Researchers Expose Massive Online Fake Currency Operation in India

Cybersecurity researchers at CloudSEK’s STRIKE team used facial recognition and GPS data to expose a massive, over $2 million, fake currency operation in India. This report details the exposure of individuals and their activities on Facebook and Instagram.

A large-scale counterfeit currency operation is reportedly circulating fake notes worth millions of dollars, which has been brought to light by cybersecurity firm CloudSEK. Its investigation, shared with Hackread.com, CloudSEK’s STRIKE team has not only calculated the vast spread of this illicit trade, estimated at ₹17.5 crore (over $2 million) in fake Indian currency over just six months (December 26, 2024, to June 26, 2025), but has also managed to identify and pinpoint key individuals behind it.

The unique aspect of this exposé lies in the direct attribution of culprits. Using digital forensics, GPS data, and facial recognition technology, CloudSEK has identified and located major players across the Indian state of Maharashtra.

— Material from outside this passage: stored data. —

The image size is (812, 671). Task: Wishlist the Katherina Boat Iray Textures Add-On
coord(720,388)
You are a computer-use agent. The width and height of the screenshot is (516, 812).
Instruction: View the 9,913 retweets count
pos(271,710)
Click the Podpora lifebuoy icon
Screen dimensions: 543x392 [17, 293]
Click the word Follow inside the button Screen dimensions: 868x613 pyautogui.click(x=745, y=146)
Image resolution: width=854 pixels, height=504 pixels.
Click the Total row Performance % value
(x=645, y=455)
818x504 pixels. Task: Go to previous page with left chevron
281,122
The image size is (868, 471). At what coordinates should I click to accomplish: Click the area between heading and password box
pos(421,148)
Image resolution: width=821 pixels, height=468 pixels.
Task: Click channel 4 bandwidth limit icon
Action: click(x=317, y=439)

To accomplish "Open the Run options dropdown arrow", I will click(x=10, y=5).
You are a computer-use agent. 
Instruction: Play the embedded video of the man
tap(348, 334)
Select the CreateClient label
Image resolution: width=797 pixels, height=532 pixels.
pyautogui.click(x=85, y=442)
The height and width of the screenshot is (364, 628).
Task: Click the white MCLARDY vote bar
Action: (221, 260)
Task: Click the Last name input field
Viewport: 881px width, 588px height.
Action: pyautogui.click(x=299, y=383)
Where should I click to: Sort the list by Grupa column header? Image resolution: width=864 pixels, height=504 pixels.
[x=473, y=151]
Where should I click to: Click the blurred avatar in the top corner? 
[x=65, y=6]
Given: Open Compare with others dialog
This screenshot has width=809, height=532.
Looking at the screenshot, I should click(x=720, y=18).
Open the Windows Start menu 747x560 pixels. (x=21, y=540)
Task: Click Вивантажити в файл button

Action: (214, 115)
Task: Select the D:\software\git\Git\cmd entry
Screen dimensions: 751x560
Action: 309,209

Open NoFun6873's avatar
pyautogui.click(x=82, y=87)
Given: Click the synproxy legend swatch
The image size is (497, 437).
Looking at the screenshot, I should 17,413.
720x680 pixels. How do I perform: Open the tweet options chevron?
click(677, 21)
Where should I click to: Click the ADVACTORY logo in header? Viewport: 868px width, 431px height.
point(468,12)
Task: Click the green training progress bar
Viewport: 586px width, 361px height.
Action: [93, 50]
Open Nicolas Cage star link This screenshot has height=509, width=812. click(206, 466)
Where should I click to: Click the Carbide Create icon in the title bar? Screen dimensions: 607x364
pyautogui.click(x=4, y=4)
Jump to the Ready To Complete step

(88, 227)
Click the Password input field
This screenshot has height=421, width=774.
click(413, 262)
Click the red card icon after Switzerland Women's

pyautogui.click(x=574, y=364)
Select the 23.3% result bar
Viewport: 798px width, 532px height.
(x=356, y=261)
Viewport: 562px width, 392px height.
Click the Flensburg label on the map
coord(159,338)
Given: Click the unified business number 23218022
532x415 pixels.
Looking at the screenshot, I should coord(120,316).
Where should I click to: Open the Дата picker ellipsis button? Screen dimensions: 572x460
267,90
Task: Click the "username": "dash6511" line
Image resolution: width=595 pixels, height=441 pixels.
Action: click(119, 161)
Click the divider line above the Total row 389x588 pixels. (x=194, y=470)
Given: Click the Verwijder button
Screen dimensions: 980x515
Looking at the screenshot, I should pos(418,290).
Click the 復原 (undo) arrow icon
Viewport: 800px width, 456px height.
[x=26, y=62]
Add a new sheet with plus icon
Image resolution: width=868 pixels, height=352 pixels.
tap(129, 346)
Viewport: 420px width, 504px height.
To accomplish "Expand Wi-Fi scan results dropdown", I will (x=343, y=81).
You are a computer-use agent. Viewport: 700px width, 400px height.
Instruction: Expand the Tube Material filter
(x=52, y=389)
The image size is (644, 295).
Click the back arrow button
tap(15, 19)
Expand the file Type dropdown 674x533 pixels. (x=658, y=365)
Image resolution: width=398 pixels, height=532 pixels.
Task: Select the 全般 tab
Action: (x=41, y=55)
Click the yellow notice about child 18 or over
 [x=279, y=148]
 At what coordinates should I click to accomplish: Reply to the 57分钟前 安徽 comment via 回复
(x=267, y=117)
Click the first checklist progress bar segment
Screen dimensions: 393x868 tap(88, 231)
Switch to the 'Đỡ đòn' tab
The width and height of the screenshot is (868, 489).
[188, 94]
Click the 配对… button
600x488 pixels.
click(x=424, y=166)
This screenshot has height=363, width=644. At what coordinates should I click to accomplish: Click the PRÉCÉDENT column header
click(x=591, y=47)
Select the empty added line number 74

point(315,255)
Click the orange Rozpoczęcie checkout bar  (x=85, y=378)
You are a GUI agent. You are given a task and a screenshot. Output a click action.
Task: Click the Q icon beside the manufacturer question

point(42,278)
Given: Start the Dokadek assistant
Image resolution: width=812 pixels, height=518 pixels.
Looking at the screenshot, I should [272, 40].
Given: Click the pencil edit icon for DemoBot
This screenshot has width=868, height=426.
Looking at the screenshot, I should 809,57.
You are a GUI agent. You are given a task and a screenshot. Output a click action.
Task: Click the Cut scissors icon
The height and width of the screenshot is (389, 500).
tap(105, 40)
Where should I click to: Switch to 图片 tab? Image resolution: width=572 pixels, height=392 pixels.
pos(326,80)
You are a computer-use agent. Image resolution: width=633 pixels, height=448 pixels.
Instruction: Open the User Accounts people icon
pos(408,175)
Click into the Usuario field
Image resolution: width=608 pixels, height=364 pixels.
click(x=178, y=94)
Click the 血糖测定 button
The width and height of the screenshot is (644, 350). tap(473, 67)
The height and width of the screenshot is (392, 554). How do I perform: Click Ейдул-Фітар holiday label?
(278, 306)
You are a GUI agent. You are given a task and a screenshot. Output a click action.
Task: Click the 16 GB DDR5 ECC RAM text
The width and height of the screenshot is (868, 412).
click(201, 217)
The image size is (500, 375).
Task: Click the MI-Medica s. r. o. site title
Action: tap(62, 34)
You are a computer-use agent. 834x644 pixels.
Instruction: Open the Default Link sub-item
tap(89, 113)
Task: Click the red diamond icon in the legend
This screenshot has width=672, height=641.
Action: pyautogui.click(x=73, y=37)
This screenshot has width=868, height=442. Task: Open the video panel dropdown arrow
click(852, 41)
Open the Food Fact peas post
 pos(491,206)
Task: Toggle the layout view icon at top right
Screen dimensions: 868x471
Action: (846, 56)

According to Sourajeet Majumder, a security researcher at CloudSEK, “This is the first time that a cyber investigation has offered such precise attribution of counterfeit actors operating in public digital spaces. We didn’t just find content, we identified the key perpetrators.”

Reportedly, bad actors are using popular social media platforms like Facebook and Instagram in this campaign. CloudSEK’s XVigil platform played a crucial role in its detection by monitoring open-source environments for specific terms like “second series” or “A1 notes,” which are codewords used by sellers.

The investigation revealed over 4,500 posts promoting counterfeit currency and more than 750 accounts or pages involved in selling these fake notes. Furthermore, over 410 unique phone numbers were found to be connected to sellers. These groups even used Meta Ads for paid promotions, openly reaching out to potential buyers. Some sellers went as far as sharing videos, handwritten notes, and even video calls to show the supposed quality of their fake currency, creating a dangerous “trust-based” black market out in the open.

CloudSEK’s researchers combined advanced Open Source Intelligence (OSINT) and Human Intelligence (HUMINT) techniques to unmask group administrators and sellers. They collected facial images, phone numbers, exact GPS locations, and social media profiles of the main suspects.

The researchers also identified several accounts operating under aliases such as Vivek Kumar, Karan Pawar, and Sachin Deeva. Geolocation evidence pointed to activity in Jamade Village (Dhule district, Maharashtra) and Pune, strongly suggesting a coordinated syndicate primarily based in Maharashtra, with Dhule being the potential hotspot.

Further probing revealed that the counterfeiters advertise their fake notes through various social media channels using hashtags like #fakecurrency. To gain trust, they engage with buyers via WhatsApp, sharing “proof” images and even offering live video calls. The production involves professional tools like Adobe Photoshop, industrial-grade printers, and paper that sometimes mimics security features like Mahatma Gandhi watermarks and green security threads.

CloudSEK has shared its findings with relevant law enforcement agencies at both the state and national levels, providing detailed intelligence to aid in disrupting this criminal network and protecting the country’s financial stability.